### Passage given
You are viewing a plain text version of this content. The canonical link for it is here.
Posted to user@gobblin.apache.org by Abhishek Tiwari <ab...@apache.org> on 2017/12/13 12:11:10 UTC

Re: Gobblin As Service Questions

Hi Vicky,

Sorry for missing to reply to this earlier. SpecExecutorInstance started
off as a representation for the Executor, however, it has not evolved into
more of a 'communication mechanism', so the KafkaSpecExecutor can be used
by any executor that supports communication over Kafka (which currently
includes standalone cluster, and by virtue of it Yarn as well as AWS
cluster modes)

Regards,
Abhishek

On Fri, Nov 24, 2017 at 1:33 AM, Vicky Kak <vi...@gmail.com> wrote:

> Hi Abhishek,
>
> I have started looking into the GAAS again.
>
> It seems that the standalone mode does not have the SpecExecutorInstance
> configured.
>
> As per the wiki the diagram there indicates that the SpecExecutorInstance
> is for Standalone Cluster and Gobblin on Azkaban ( which you had mentioned
> in last email too).
> I don't see it for the YARN/MR mode too. I am not able to see it for the
> AWS too.
>
> Is there any specific reason for dropping the implementation for these
> modes?
>
>
> Thanks,
> Vicky
>
> On Fri, Sep 8, 2017 at 5:47 AM, Abhishek Tiwari <ab...@apache.org> wrote:
>
>> Response inlined in red.
>>
>> On Fri, Jul 28, 2017 at 5:23 AM, Vicky Kak <vi...@gmail.com> wrote:
>>
>>> Hi Abhishek,
>>>
>>> Some of the review points after going through the wiki
>>>
>>> 1) There is no component available by the name of "FlowManager", it
>>> seems the FlowManager is basically the FlowConfigsResource+RestLi handling
>>> the user invocation.
>>>
>> Yes, thats correct.

### Dataset content
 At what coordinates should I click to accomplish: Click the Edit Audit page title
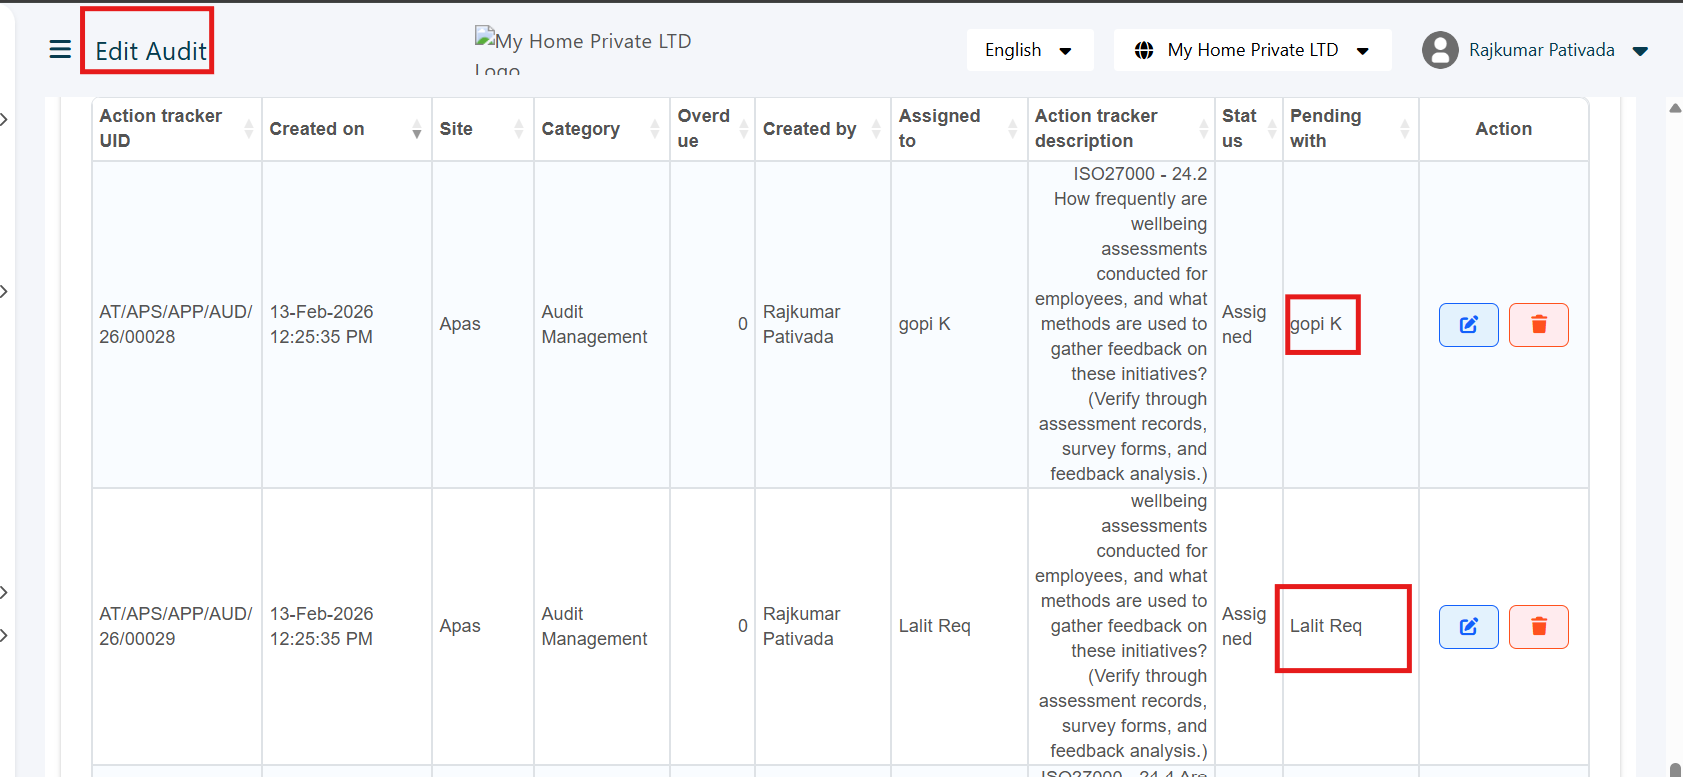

### Given instruction 1
Decide whether each statement agrees with the Gobblin thread, answering yes or no and quoting the words of the thread that settle it: (a) The wiki diagram shows the SpecExecutorInstance for Standalone Cluster and Gobblin on Azkaban. (b) A component named FlowManager is available. (c) The KafkaSpecExecutor can be used only by the standalone cluster.
### Given instruction 2
Reproduce the Gobblin thread word for word from "Posted to user@gobblin.apache.org" up to and including "cluster modes)".
### Given instruction 3
According to the Gobblin thread, what does the FlowManager basically amount to?
The material after the Gobblin thread is separate from it.

### Correct result 1
(a) Yes: "is for Standalone Cluster and Gobblin on Azkaban"
(b) No: "There is no component available by the name of"
(c) No: "by any executor that supports communication over Kafka"

### Correct result 2
Posted to user@gobblin.apache.org by Abhishek Tiwari <ab...@apache.org> on 2017/12/13 12:11:10 UTC

Re: Gobblin As Service Questions

Hi Vicky,

Sorry for missing to reply to this earlier. SpecExecutorInstance started
off as a representation for the Executor, however, it has not evolved into
more of a 'communication mechanism', so the KafkaSpecExecutor can be used
by any executor that supports communication over Kafka (which currently
includes standalone cluster, and by virtue of it Yarn as well as AWS
cluster modes)

### Correct result 3
The FlowConfigsResource plus RestLi handling the user invocation.